Los Angeles in the early nineteen-fifties is quite a place, with crime rampant around the city, and that’s just the police force. The gangster Mickey Cohen is their main target, but no matter how often they think they can get him reined in, he manages to squirm out of their clutches to become increasingly powerful, generating what effectively is a war between the Cohen mobsters and the cops, many of whom have no qualms about using violence and bribes to get their way. Three cops in particular will be instrumental in upsetting this apple cart: the bruiser Bud White (Russell Crowe) who considers himself on the side of all abused women, the smoothie Jack Vincennes (Kevin Spacey) who supplements his income with media work, and the would-be crusader Ed Exley (Guy Pearce)…
Author James Ellroy’s L.A. Quartet was among the most electrifying series of crime novels published in the latter stages of the twentieth century, but there were problems with turning them into movies (or television series, as this item was proposed as initially), since they were so densely packed with plot and incident that conjuring the unique mood and texture of Ellroy’s writing would prove next to impossible, not to mention the fact they were so stuffed with extreme violence that any attempt would see them considerably toned down, thus leaving out much of what rendered them so vivid and disturbing.
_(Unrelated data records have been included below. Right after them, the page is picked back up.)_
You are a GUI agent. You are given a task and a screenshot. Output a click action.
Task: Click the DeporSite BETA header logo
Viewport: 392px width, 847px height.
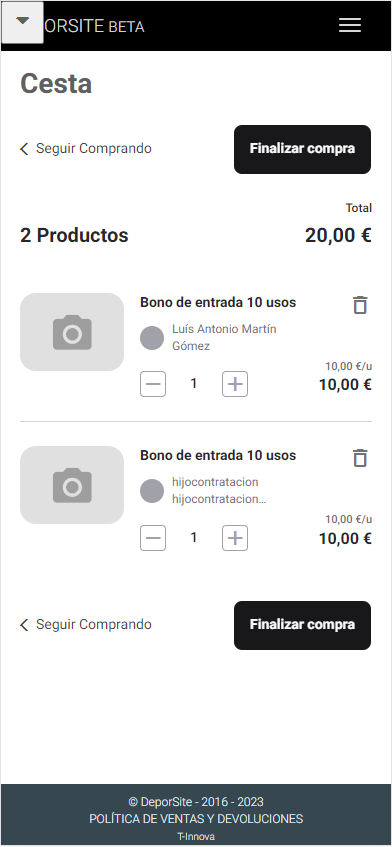click(x=94, y=26)
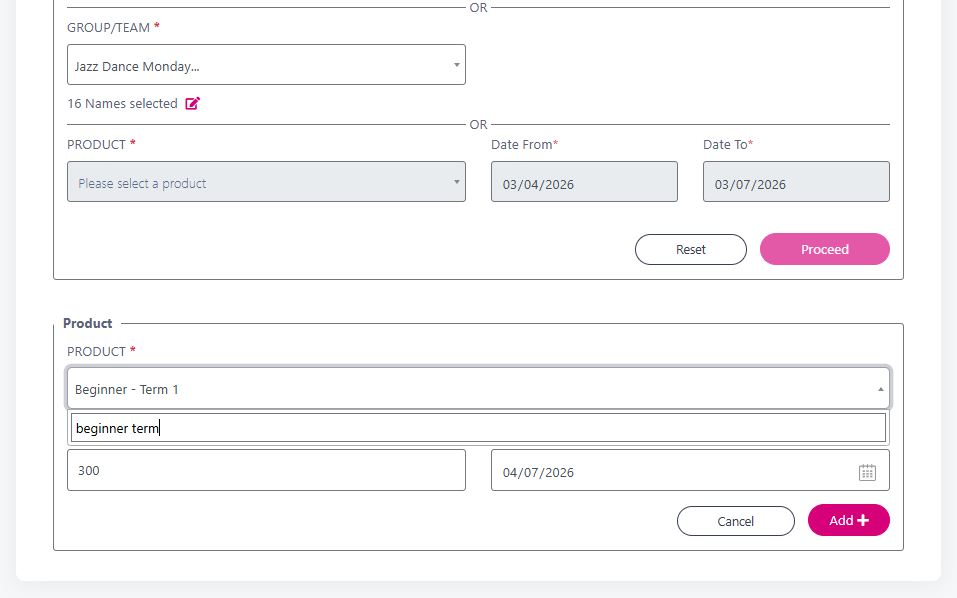
Task: Select the Beginner - Term 1 combo box
Action: point(478,388)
Those obstacles, after a long time in gestation, were solved by director Curtis Hanson and his co-writer Brian Helgeland more or less ignoring them.
They both went their own way in a considerably simplified account of the novel, taking the same characters and giving them different things to do, even to the point of inventing a new ending with different fates for them. Ellroy was pleased with the results, as were a lot of moviegoers who turned it into a hit that garnered two Oscars, one for the screenplay and the other a Best Supporting Actress gong for Kim Basinger who played a key character who was meant to be a Veronica Lake lookalike, an effect somewhat harmed when a clip of the actual Lake was played during the story and you could see for yourself they would never be mistaken for one another, mostly because Basinger looked unmistakably like herself.
That quibble aside, it was a very strong cast well handled by Hanson, who with this could lay claim finally to a movie many proclaimed a classic after toiling in the middle ground of filmmaking for a number of years, and you would not begrudge him that accolade especially as he achieved a slick result that crafted an understandable narrative out of what could have been a big muddle. Yet there was a lingering sense that L.A. Confidential (film) was not quite as smart as it thought it was (book), especially as it built its twisting events up to a climax that was really too pat, too keen to wrap up every thread in a neat bow while on the page Ellroy was drawing his book to the next instalment. One reveal in particular could make you groan, not least when it was resolved as if this were a white hats versus black hats Western.
Not to say there were no benefits from watching L.A. Confidential, as the sheen of its visuals were a handsome recreation of the era without being too preserved in the past; it had an immediacy greatly assisted by the three excellent performances at its centre. Crowe was perfectly cast as the thug with the heart of gold, easy to be offended and easier to redress that with his fists or his guns, Spacey’s slyly amused performance demonstrated why he may be more difficult to cast than he seemed, but once he was in the right role he would shine, and Pearce pursed his lips as the conservative cop who is maybe not as true blue as he would like to think (though the resolution of his connection to Basinger’s prostitute certainly arrived out of the blue). Elsewhere, James Cromwell as the Chief struggled with an Irish accent but was ambiguous for long enough and Danny DeVito impressed as the scandal sheet hack, but the anarchy on the streets of Los Angeles was hard to accept when reassurance was the final note the film sounded, and not one that rang true, especially in the nineties. Music by Jerry Goldsmith.